While this makes the architecturally dubious approach of double mapping unnecessary, it still has drawbacks. Most critically, the device registers are accessed from two distinct code sets. In the worst case scenario, a bug in gator implementation can lead to corruption in L2 cache settings and serious, hard-to-track issues.

Performance API

If the PL310 driver provides an API for accessing performance data, you can call it directly in the gator module. For example, if you export the l2x0_get_perf_counter() function  using EXPORT_SYMBOL macro, you only have to call it in gator_events_pl310_read(). There is no need for ioremap() or a private copy of the base address. Of course, the API also has to provide methods of performance monitor configuration.

Here is an example of an API call in a gator_*_read routine:

/* Defined in driver's header file */
extern int l2x0_get_perf_counter(void);

static int gator_myevents_read(int **buffer)
{
    int len = 0;

    if (myevent_enabled) {
        myevent_buffer[len++] = myevent_key;
        myevent_buffer[len++] = l2x0_get_perf_counter();
    }

    return len;
}

This approach makes the device an exclusive resource. Only the main driver is allowed to access its registers. There is one side effect to using this approach, however. The device driver must be present in the kernel when you load the gator module because the module loader has to resolve any reference to the l2x0_get_perf_counter() function. This is not a problem for statically linked drivers, but it enforces specific loading order when the device driver is a loadable module. You must load it before gator, otherwise the kernel is not able to resolve relevant symbols and so not able to accept gator.

You can work around this, if necessary, by using dynamic symbols resolution.
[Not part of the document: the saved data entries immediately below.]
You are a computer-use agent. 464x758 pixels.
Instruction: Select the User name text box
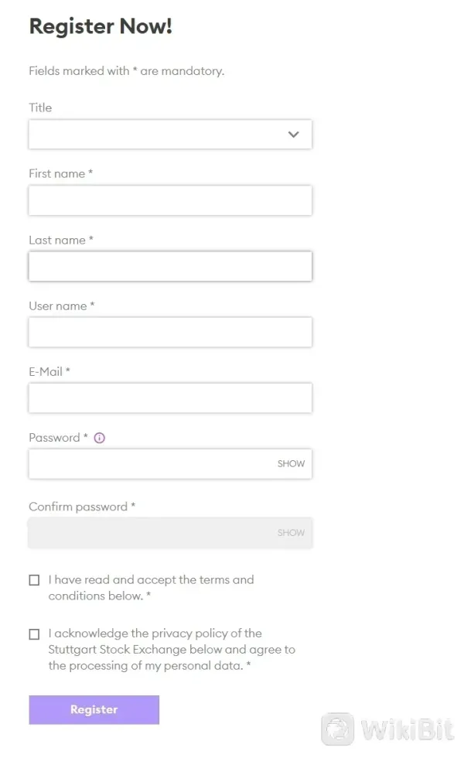tap(170, 332)
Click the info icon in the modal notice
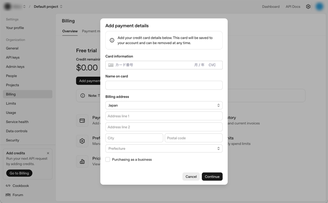The height and width of the screenshot is (203, 328). pos(112,40)
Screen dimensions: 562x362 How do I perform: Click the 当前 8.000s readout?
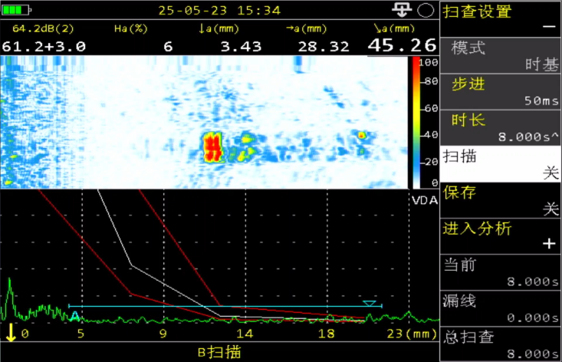click(x=501, y=272)
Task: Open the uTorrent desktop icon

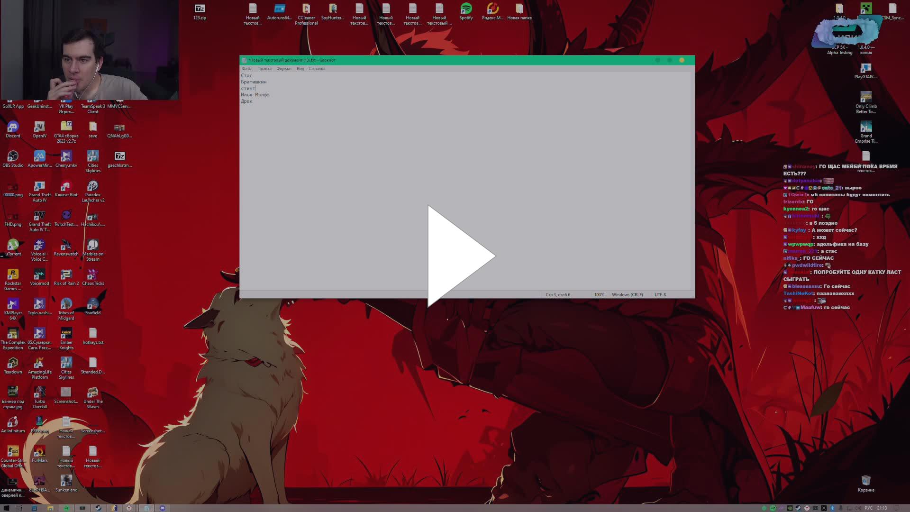Action: tap(13, 245)
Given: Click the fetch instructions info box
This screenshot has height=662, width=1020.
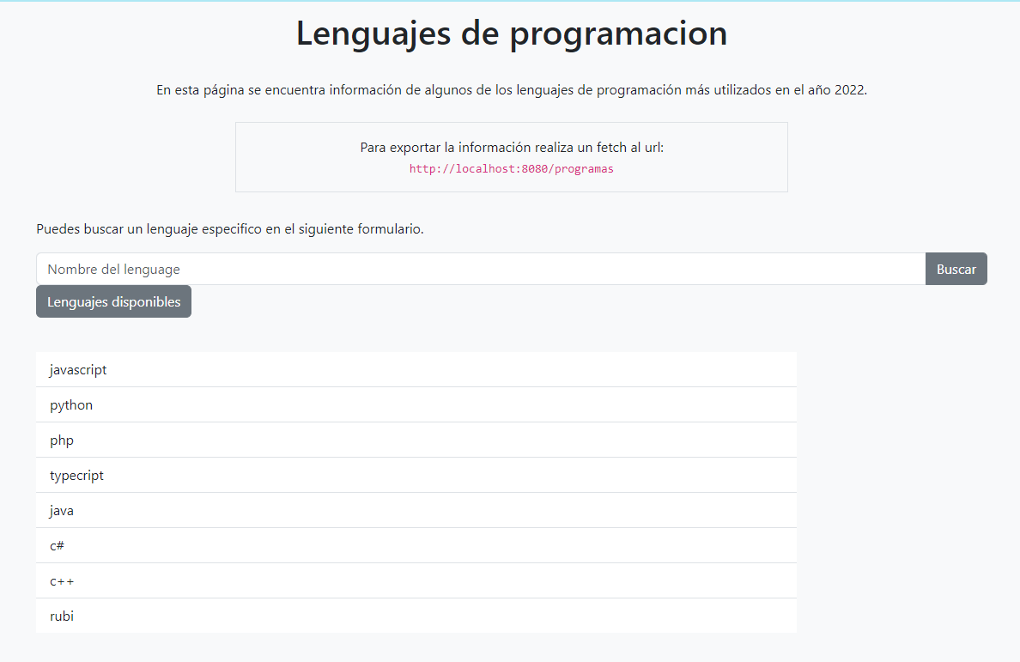Looking at the screenshot, I should pyautogui.click(x=511, y=157).
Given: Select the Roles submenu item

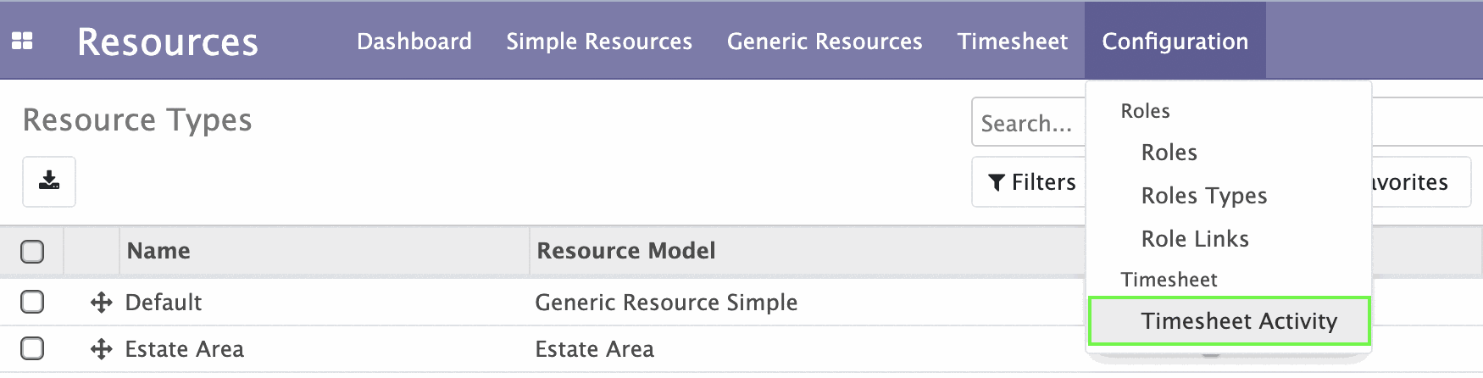Looking at the screenshot, I should tap(1169, 153).
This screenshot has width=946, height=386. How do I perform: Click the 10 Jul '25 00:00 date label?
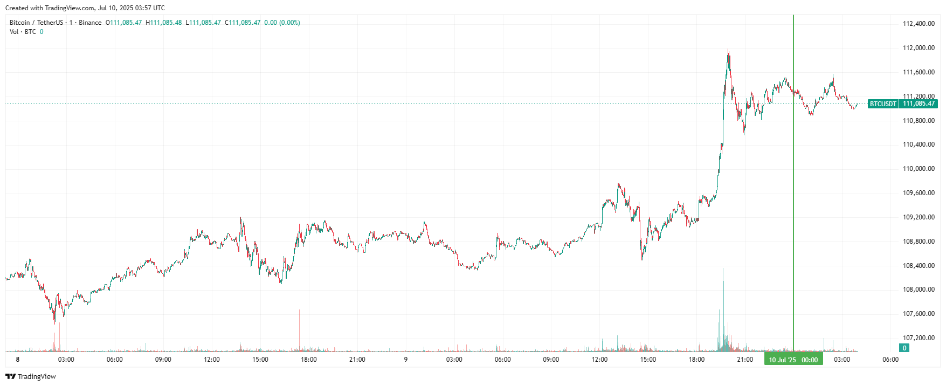793,360
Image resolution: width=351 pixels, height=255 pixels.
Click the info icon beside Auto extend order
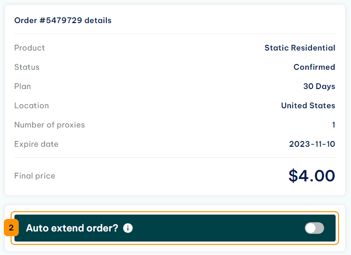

You can use the symbol_get() kernel function to access the main driver's function.

For example:

/* Defined in driver's header file */
extern int l2x0_get_perf_counter(void);

static int (*gator_myevent_get_counter)(void);

static int gator_myevents_start(void)
{
    gator_myevent_get_counter = symbol_get(l2x0_get_perf_counter);
}

static int gator_myevents_stop(void)
{
    if (gator_myevent_get_counter)
        symbol_put(l2x0_get_perf_counter);
}

static int gator_myevents_read(int **buffer)
{
    int len = 0;

    if (gator_myevent_get_counter && myevent_enabled) {
        myevent_buffer[len++] = myevent_key;
        myevent_buffer[len++] = gator_myevent_get_counter();
    }

    return len;
}

Such implementation does not reference the l2x0_get_perf_counter() directly so it might be loaded even if the requested symbol is not available. Then, when the capture operation is starting, symbol_get() returns the function pointer or NULL, if the function is still not available. Resolving symbols is a very expensive operation and must not be done in any heavily used code, including the gator_*_read() function.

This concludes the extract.